君の声も柔らかな髪の手触りも体は鮮明に覚えているのに

記憶の中の笑顔だけが少しぼやける。

もっと時間がたてば忘れることができるのだろうか。





駅のアナウンスが流れ、

あの頃と変わらないオレンジ色の車体がホームに滑り込んできた。

暖かな空気に包まれてドアから吐き出される一塊の人間たち。

冷たい風を身にまとい乗り込む僕。

仕事帰りのサラリーマンやOLでつり革は埋まっている。

ホームとは反対のドアの傍に立とうと一歩踏み出した時、

窓に映る人が目に入った。



見覚えのないコート、短くなった髪、それでも一瞬で君だとわかった。

どうすればいいのだろう。

ずっと誤魔化して自分を納得させてきたけれど、

本当の気持ちがあふれ出して止められない。




会いたかった。

でも言えなかった。

別れを切り出したのは僕だったから。

君の心を取り戻したいけれど、許されることだろうか。

君の進もうとしている未来にはもう寄り添う誰かが決まっているのかもしれない。

足が動かない。




振り返った君と目が合った。

一瞬、当惑の表情を見せた後、はにかんだように微笑むと

「久しぶり」と唇が動いた。

できるかぎり平静を装って近づいたけれど、窓に映った僕の笑顔はぎこちない。



「元気だった?」

「元気だったよ。仕事帰り?」

「えっ?、あぁ、取引先からそのまま帰るところ」

伝えたい気持ちがぐるぐると体の中を駆け巡るばかりで焦る。

目をそらして窓の外を見た。

思い出が詰まった街の灯りが遠くに消えていくのが見えた。

君を忘れることなんてできない。



「ずっと会いたかった」

言葉に出来たのはこれだけ。

誰かが雪が降ってきたと話している。





うつむいたまま黙っていた君がぽつりと言った。

「あの店まだあるかなぁ」

あの店・・・それは二人で映画を見た帰りに必ず寄った小さな店。

初老のマスターが一人で切り盛りしていて、忙しそうな時は頼まれもしないのに水やお絞りを常連客が出していた。
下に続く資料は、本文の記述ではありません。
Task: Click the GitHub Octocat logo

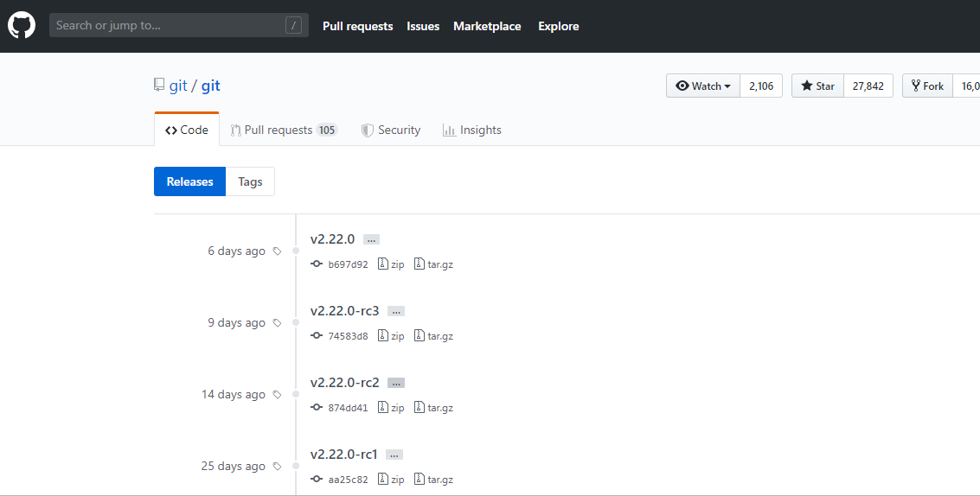Action: 22,26
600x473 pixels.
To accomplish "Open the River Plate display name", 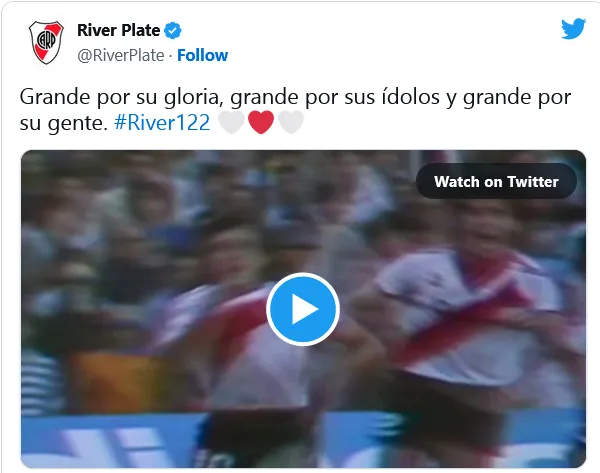I will (x=119, y=30).
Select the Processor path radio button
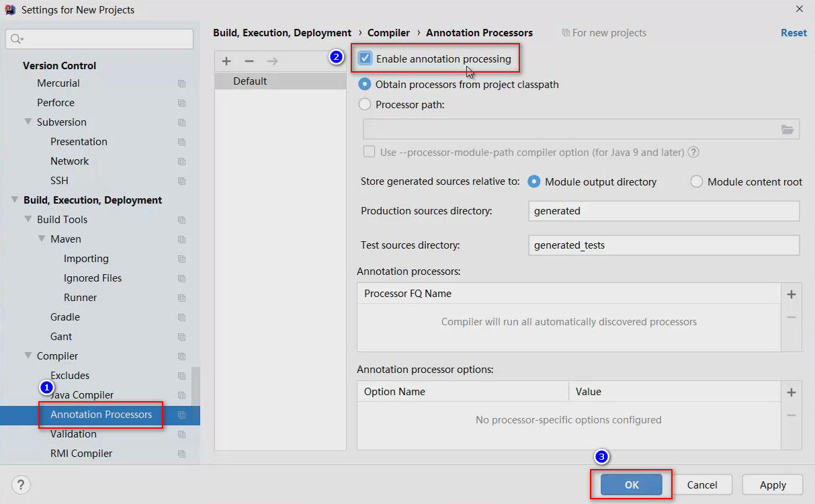 (x=365, y=105)
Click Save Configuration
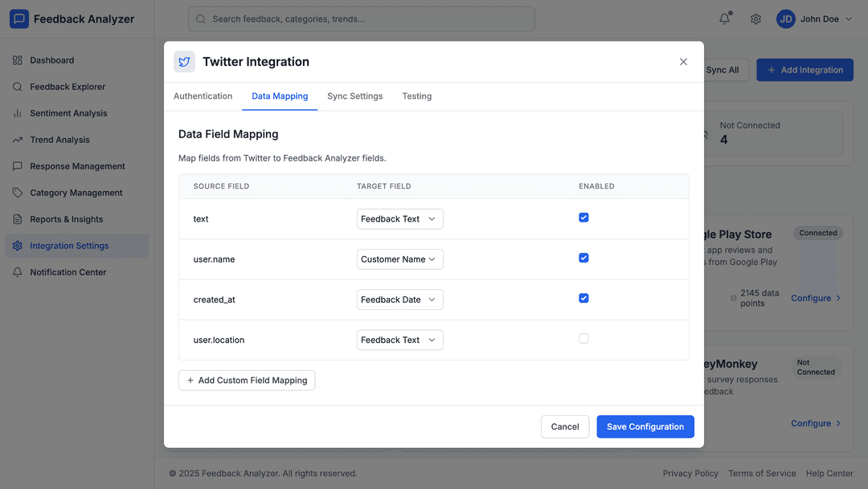868x489 pixels. [x=645, y=426]
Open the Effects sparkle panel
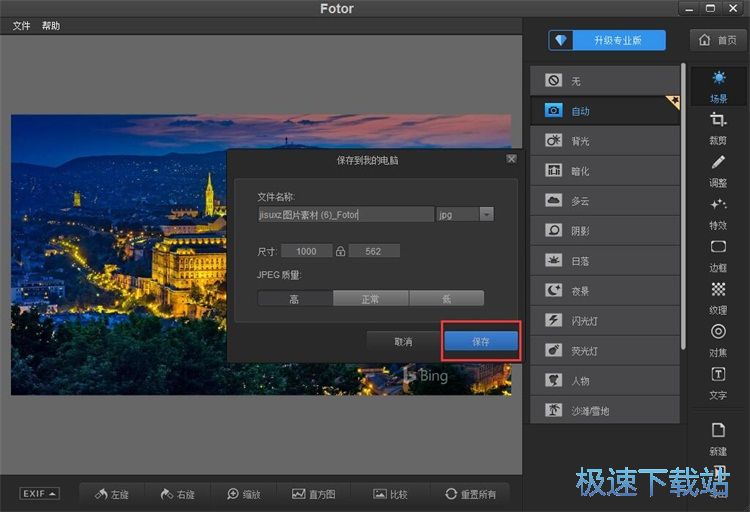Screen dimensions: 750x512 718,211
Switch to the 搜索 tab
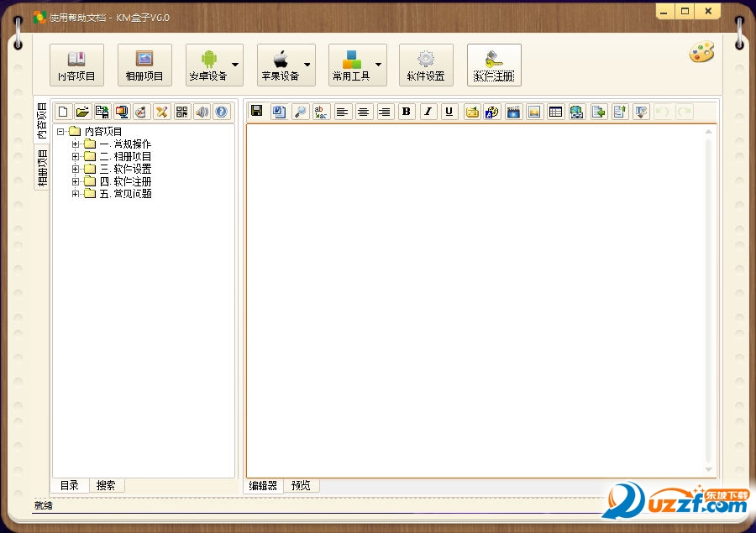 pyautogui.click(x=106, y=485)
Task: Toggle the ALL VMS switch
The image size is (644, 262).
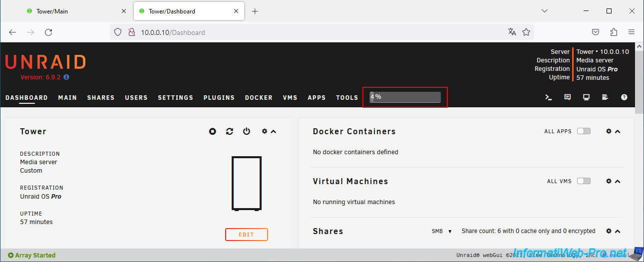Action: click(x=583, y=181)
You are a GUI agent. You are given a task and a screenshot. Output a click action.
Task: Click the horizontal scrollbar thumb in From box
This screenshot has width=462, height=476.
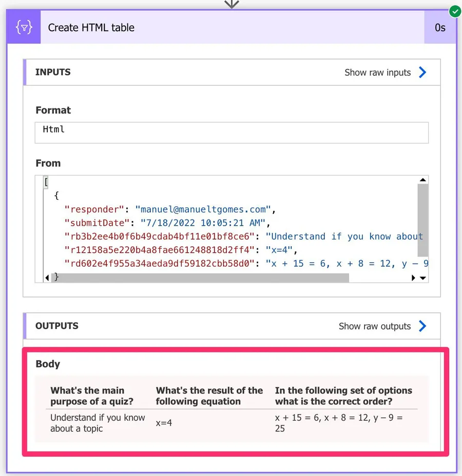(x=200, y=278)
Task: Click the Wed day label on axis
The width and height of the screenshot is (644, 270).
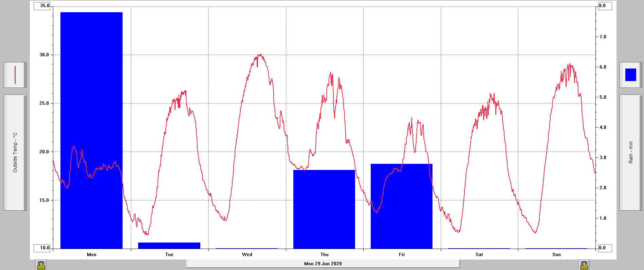Action: [247, 254]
カウンターに料理が出てくると自分でテーブルまで運んだりもしたっけ。

僕らが注文するのはいつも煮込みハンバーグだったね。

マスターの自慢の一品。




「あの店がまだあるかどうか、これから二人で確かめに行ってみるってのはどう?」

僕は聞いた。



君は僕の目をしばらく見つめていた。

まるで僕の声にならない気持ちを読みとろうとしているかのように。

それから黙ったままゆっくり頷いた。



                  -----end-----





冬に聴くとジーンときてしまう『冬のニオイ』はおーちゃんのソロで始まる切ない曲ですよね

嵐のアルバム、5×5THE BEST SELECTION OF 2002←2004 に収録されています。

私の妄想ではやはり「僕」はおーちゃんですが、嵐の5人誰でもぴったりきますね。相葉ちゃんだとよけいにグッとくるかも

あなたなら誰?

この曲は切ないままですが、妄想とはいえ嵐くんたちが演じるとなると、

そこはやっぱり悲しいまま終わるのは忍びないので希望を繋ぎました。